Juergen Klinsmann beat Italy on the road and now he’s managed a first ever victory over Mexico at Estadio Azteca.  Where Team America has never won.  In fact, the US was 0 wins, 1 tie, and 23 losses all-time in Mexico.  Until last nights 1-0 win.  Signature victory for Coach Klinsi.

Alexi Lalas, key contributor in the one tie from the late 90s said of the Azteca, “This is Thunderdome.”  Usually we only play our noisy neighbors on the road in World Cup Qualifiers – all other ‘friendlies’ taking place on American soil, where the Mexicans pack the stands and outnumber us in our own stadiums.  But for some reason El Tri agreed to play this one in their fortress, giving the US the chance to get a little more familiar with the altitude, smog, and hostility they will likely face in next year’s final round of qualifying.

Adding to the drama, Team America left stalwarts like Clint Dempsey, Michael Bradley, Carlos Bocanegra, Jozy Altiodore, and Steve Cherundolo with their club teams in Europe – either to allow them to prepare for the season or for impending transfers.  Klinsmann called in a group of mostly MLS and Mexican-based players, a definite B-team, anchored by Tim Howard, Jermaine Jones, and Herculez Gomez.  Mexico, meanwhile, trotted out 9 of their 11 first-choice squad.  They’re coming off the emotional high of having beat Brazil for the Gold Medal in London, and their youth squads have been impressive in the last round of U-20 and U17 championships.  Advantage Green.

Not so fast.  1-0 good guys.  So how did we do it?  How did Team America snatch its first victory in 25 tries on Mexican soil?  Five pentagram points…

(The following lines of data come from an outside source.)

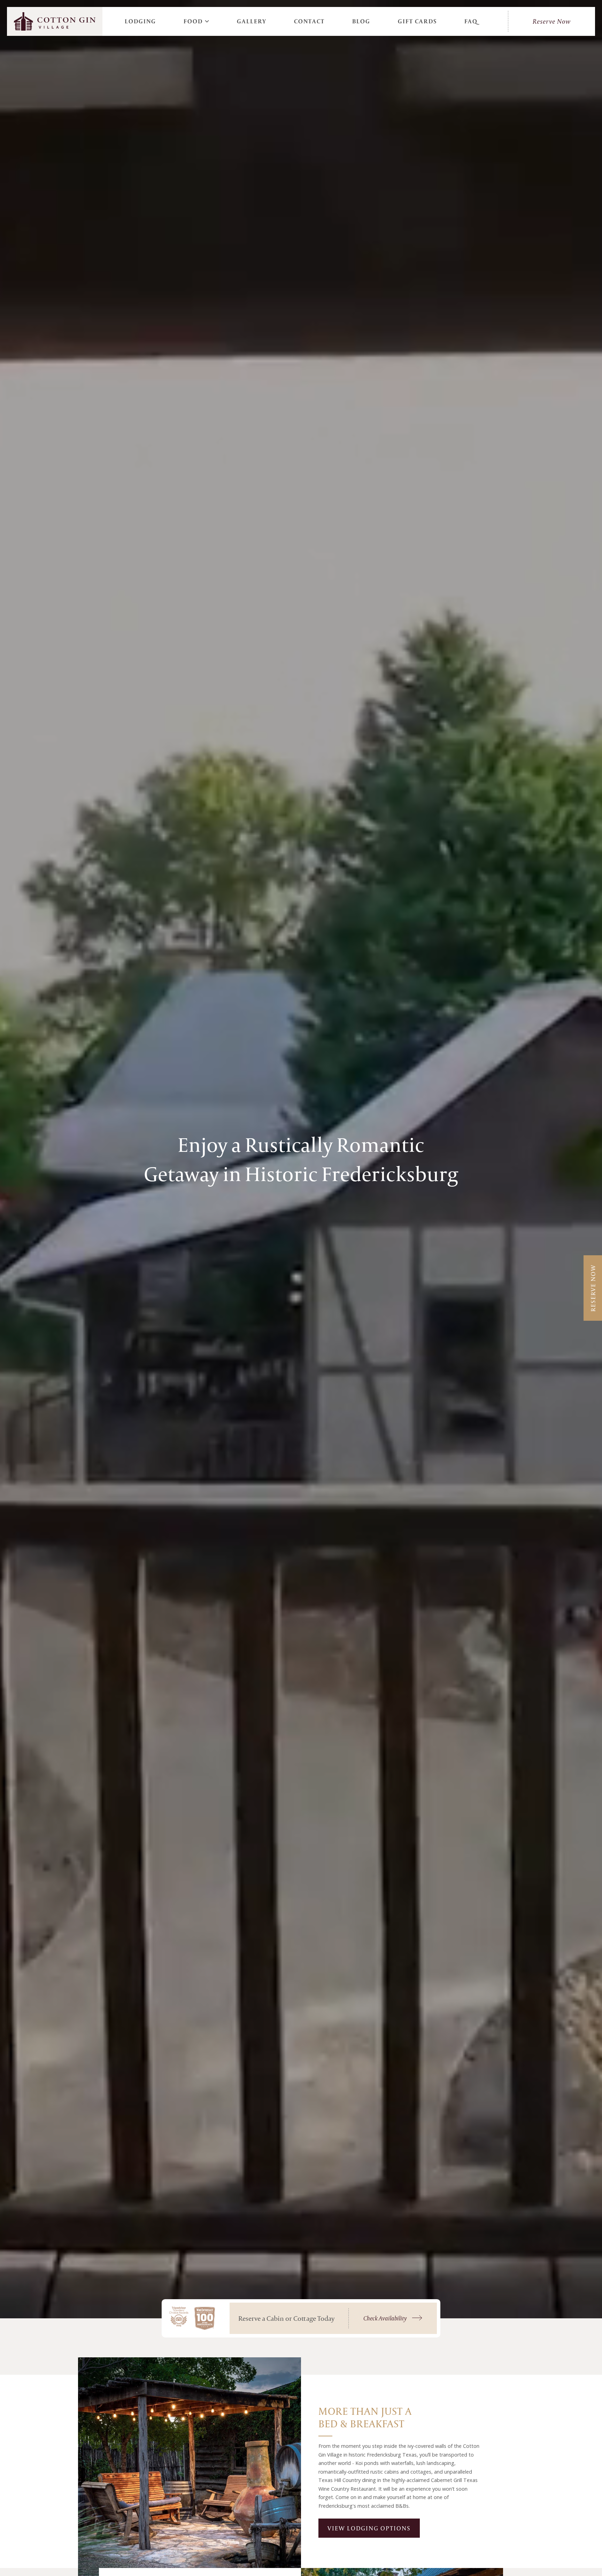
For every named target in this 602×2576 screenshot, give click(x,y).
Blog (361, 21)
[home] (54, 21)
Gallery (252, 21)
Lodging (140, 21)
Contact (309, 21)
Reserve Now (552, 21)
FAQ (471, 21)
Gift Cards (417, 21)
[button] (196, 21)
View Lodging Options (369, 2528)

  1. You gotta have some luck.  After the game, Tim Howard said, “We deserved a bit of luck.”  Two plays stick out:  the first came in about the 70 the minute, when Chicarito slid between Geoff Cameron and Mo Edu, rose for a header from about eight yards out, and sent it wide.  We’ve seen him finish that nine of ten times for Mexico and Manchester United.  The second play was the goal.  Terrance Boyd was backheeling because it was his only play on the ball, and it fell right to Michael Friggin’ Orozco-Fiscal, who barely made contact with the ball to score.
  2. Timmy!  In the past, when the US has pulled a major upset, you looked to a couple of awesome saves in the mix.  Last night was no exception.  Howard – clearly man-of-the-match – came up with one good save in the first half.  But after the goal, with El Tri buzzing forward, he made two crazy saves in the last ten minutes.  One off the deflection – still trying to figure out how he managed it, and then a point-blank reaction save off the header to seal the shutout.
  3. Defense of the Future?  Geoff Cameron was a beast at center back, and Mo Edu, playing out of position, was solid.  Fabian Johnson and Edgar Castillo also played well.  Don’t be surprised if three out of those four end up starting together in future qualifiers.  The back-line picked up runners and passed better than usual (and since every single one of the defenders also plays in midfield on occasion, this was no surprise).  More importantly, they were quicker and more athletic than any recent defensive unit.  El Tri did get behind them once or twice, but not for long.  And spaces were closed down quickly until the very end.  Cameron is a guy US fans are hoping really steps forward.  He showed a glimpse of what he could do last night.
  4. Klinsmann’s Plan.  Part of Juergen’s plan from the beginning has been providing positive feedback and energy, instilling belief.  We don’t doubt him here.  But he’s also made strange selection and formation decisions.  Last night, though, he got it right.  The off-balance 4-5-1 conceded some space and possession in the first half, but the midfield held firm.  Also, the second half subs – Terrance Boyd for Landon, DaMarcus Beasley for Jose Torres, and Graham Zusi for Danny Williams, directly contributed to better play.
  5. Midfield Generals.  The one part of the field the US might have had the advantage on paper:  the midfield.  Maybe.  It didn’t look that way at times, but Kyle Beckerman and Jermaine Jones woke up quickly and repeatedly shepherded Mexico attacks out to the flanks.  The pair didn’t allow unimpeded runners from midfield.  They could have passed better (same complaint for Torres, Donovan, and Williams).  In the second half, Beasley was everywhere, Zusi showed well, and Brek Shea did what Brek Shea is supposed to do:  he ran at the defense and put in a dangerous cross, which led to the goal.  In fact, the US’s depth in midfield provides a very good argument for continuing to look at Mo Edu as a centerback.

Team America will remember this win.  No one will care that El Tri dominated possession and Tim Howard pulled a Jedi to preserve the win.  Next year, the players will come back to Azteca knowing they can do it.  What a psychological boost this ‘friendly’ turned out to be.